Gunmen holed up in a central Mogadishu hotel for more than 12 hours killed at least 10 people in the latest attack in Somalia by the al-Qaida-linked group, al-Shabaab.
A huge car bomb that tore the front of the six-story Ambassador Hotel in the heart of the capital signaled the start of the assault on Wednesday evening, with shooting continuing until Thursday morning when Somalia's security minister declared the attack over. "All the gunmen were killed by the security forces," said Security Minister Abdirizak Omar Mohamed. "More than 10 people are so far confirmed dead and many others are wounded," he told reporters, adding that rescuers were searching the badly-damaged building for survivors and bodies.
The toll was expected to rise as rescue and recovery efforts continued Thursday. Medical sources said around 40 people were known to be injured so far. As Mohamed spoke, the bodies of three suspected attackers were displayed in the dirt outside the hotel. Al-Shabaab was quick to claim responsibility for the attack and has regularly targeted hotels popular with government officials and wealthy Somalis in the past. The African Union Mission in Somalia (AMISOM), which protects the internationally-backed government and fights al-Shabaab, said two parliamentarians were among the dead.
Witnesses said the initial explosion, believed to be the result of a suicide car bomber ramming a vehicle into the hotel, was large by Mogadishu standards. Smoke rose from burning cars and debris was strewn across Maka al-Mukarama, the capital's usually busy main street. Mohamed Elmi, who was nearby at the time, said the blast "destroyed the whole area." An unknown number of gunmen then entered the hotel after the blast. Gunfire continued throughout the night and could still be heard at dawn on Thursday.

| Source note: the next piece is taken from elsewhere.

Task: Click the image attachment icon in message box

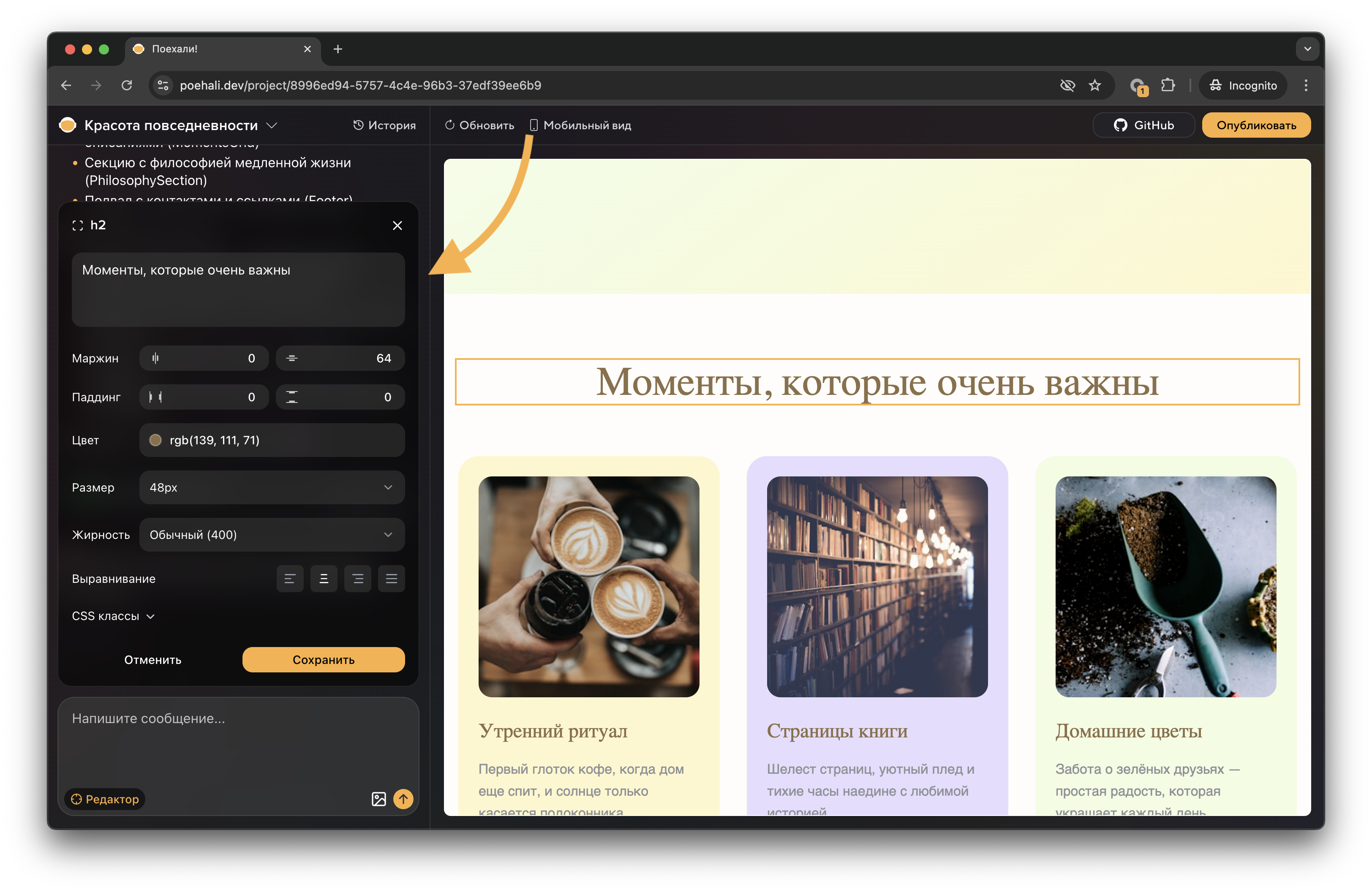Action: [x=379, y=799]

Al-Shabaab, a group affiliated with al-Qaida, lost its foothold in the capital in 2011, but continues its battle to overthrow the Somali government and launches regular attacks on military, government and civilian targets in Mogadishu and elsewhere. Violence is expected to increase with the start of the Islamic holy month of Ramadan next week, a time when al-Shabaab traditionally ups the tempo of its attacks.
Also on Wednesday, Somali special forces claimed to have killed Mohamed Mohamud Ali – also known as Dulyadin and Kuno – the suspected organizer of an attack on a university in Garissa, Kenya, in April 2015 that killed 148 people, mostly students. "Sixteen armed men, four of them senior commanders including Mohamed Mohamud Ali … were killed by the Somali commandos and the special forces of Jubaland," said Abdirashid Janan, security minister for Jubaland, a federal state in southern Somalia.